The Quik Rack has been completely trouble-free while I've had it attached to the back of my derelict van that's probably worth less than the rack. I'll be honest, though: with so many separate pieces and so much hardware holding it all together, I expected something or other to rattle loose, or maybe the aluminum teeth on the ratcheting system to wear down to nubs and not hold the arms in place. None of that has happened yet, though, despite months and months of use during what has to be the worst winter that I can remember. This thing looks like it'll last forever.
A single-bike add-on for the Quik Rack costs a hefty $199, although the two-bike add-on for the T2 Pro is $399.95, so they're both the same. The two-bike extension for the NV 2.0 is $429.00, again making the Küat the more expensive setup overall.
Both the NV 2.0 and the T2 Pro feature integrated cable locks that extend out from the rack itself, whereas the Quik Rack makes use of standalone locks that have to be purchased separately from 1up USA for $19 each and run through the folding arms to lock only the wheel or wheels to the rack. Best to pick up a cable lock for the Quik Rack.
The NV 2.0 is expensive, but it includes a built-in repair stand.

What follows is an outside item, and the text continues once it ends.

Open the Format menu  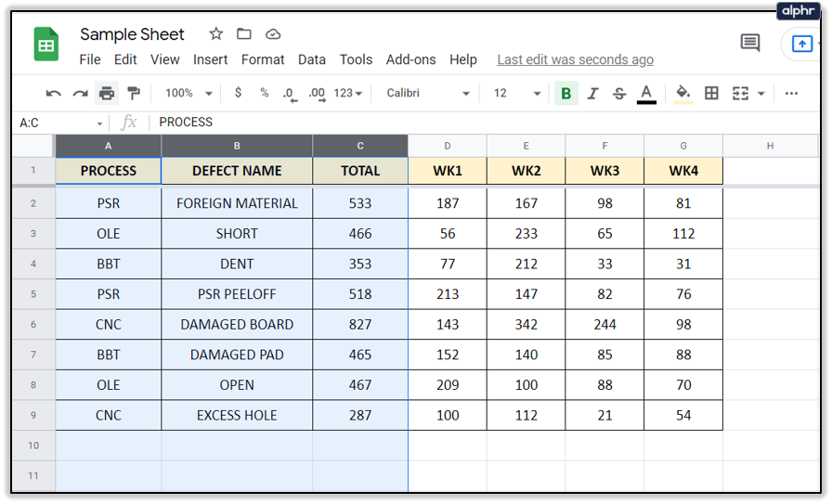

All three racks do the same job, sure, but there's a clear winner in my mind.
The T2 Pro is a high-end unit, but the ratcheting arm (pictured to the right) that I used most often felt loose and rattle-y after awhile, and you're likely going to have some handlebar-to-seat contact if you don't slide the trays laterally to create more clearance between the bikes. A good rack, but not trouble-free, then. Kazimer clearly liked the NV 2.0 a lot and had no real issues with it but, at least to me, it doesn't appear to be as bomb-proof as the Quik Rack, and it costs $100 USD more.
If I'm buying one of those three, it's going to be the Quik Rack.
The T2 Pro's ratcheting arm became loose and rattle-y after awhile.
The Quik Rack is probably the most secure and easiest to use rack that I've ever had, with one somewhat annoying exception. The spring-loaded release bar that needs to be depressed to fold the rack up or down is kinda of a pain in the ass to use, especially because the rack's pivots are still quite stiff despite months and months of use throughout a whole lot of terrible weather. That in itself is a good thing – I'd rather it be stiff than loose and full of rattles – but having to reach up and over the rack to pull the bar, combined with the stiff pivots, makes it feel a bit awkward. Also, the release bar will often only disengage the detents on one side, even when I grab it smack dead in the middle.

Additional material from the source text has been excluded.